Data for review section start

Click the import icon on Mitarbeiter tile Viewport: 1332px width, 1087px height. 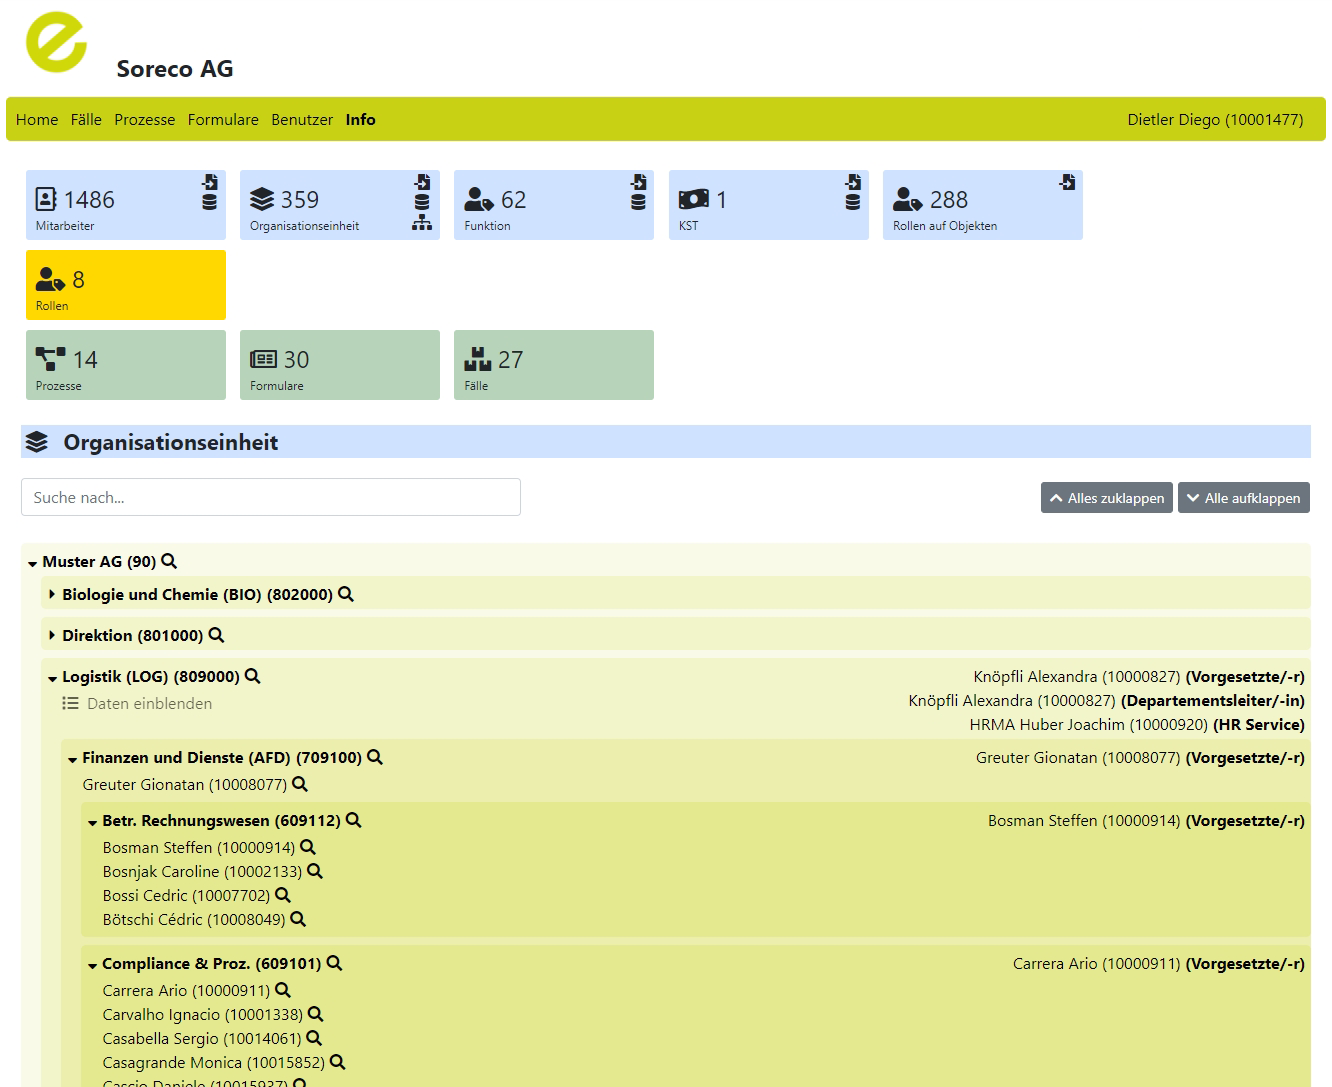click(x=209, y=182)
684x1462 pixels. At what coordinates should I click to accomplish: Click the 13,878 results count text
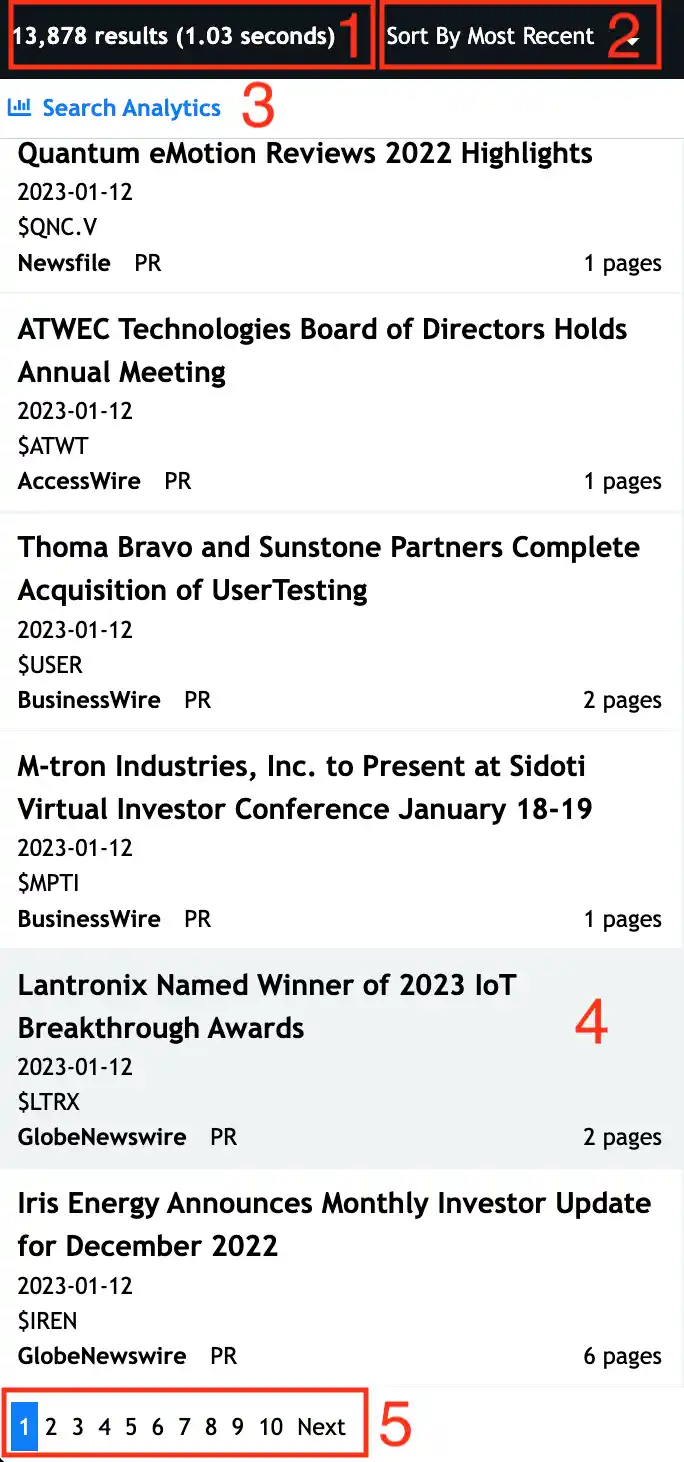pyautogui.click(x=173, y=37)
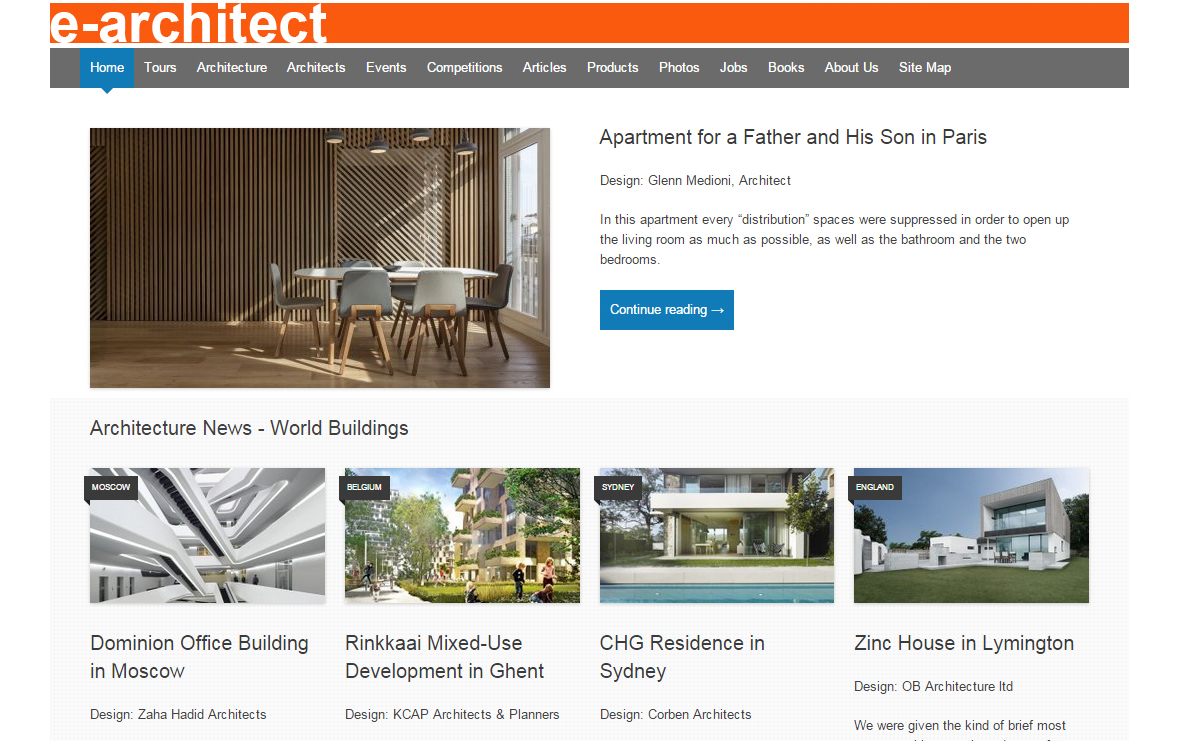Click the MOSCOW tag label
The width and height of the screenshot is (1178, 741).
coord(110,487)
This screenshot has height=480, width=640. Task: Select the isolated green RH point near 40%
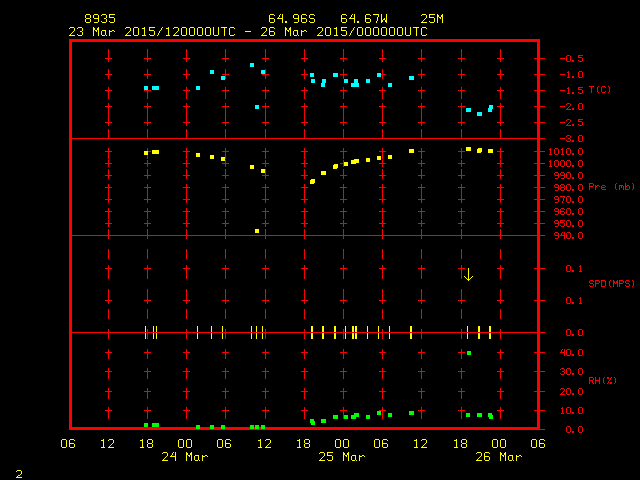(x=469, y=353)
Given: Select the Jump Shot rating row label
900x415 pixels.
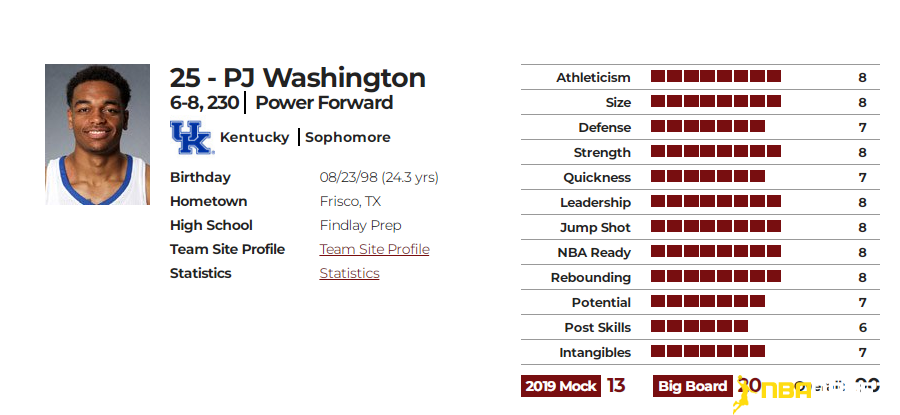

Data for review section end

▶ **Exercise instructions**
Leave out every picture, and repeat word for word only the lines from the one holding "Given: Select the Jump Shot rating row label" through the end of the entries above, both ends included.

▶ **Solved exercise**
Given: Select the Jump Shot rating row label
900x415 pixels.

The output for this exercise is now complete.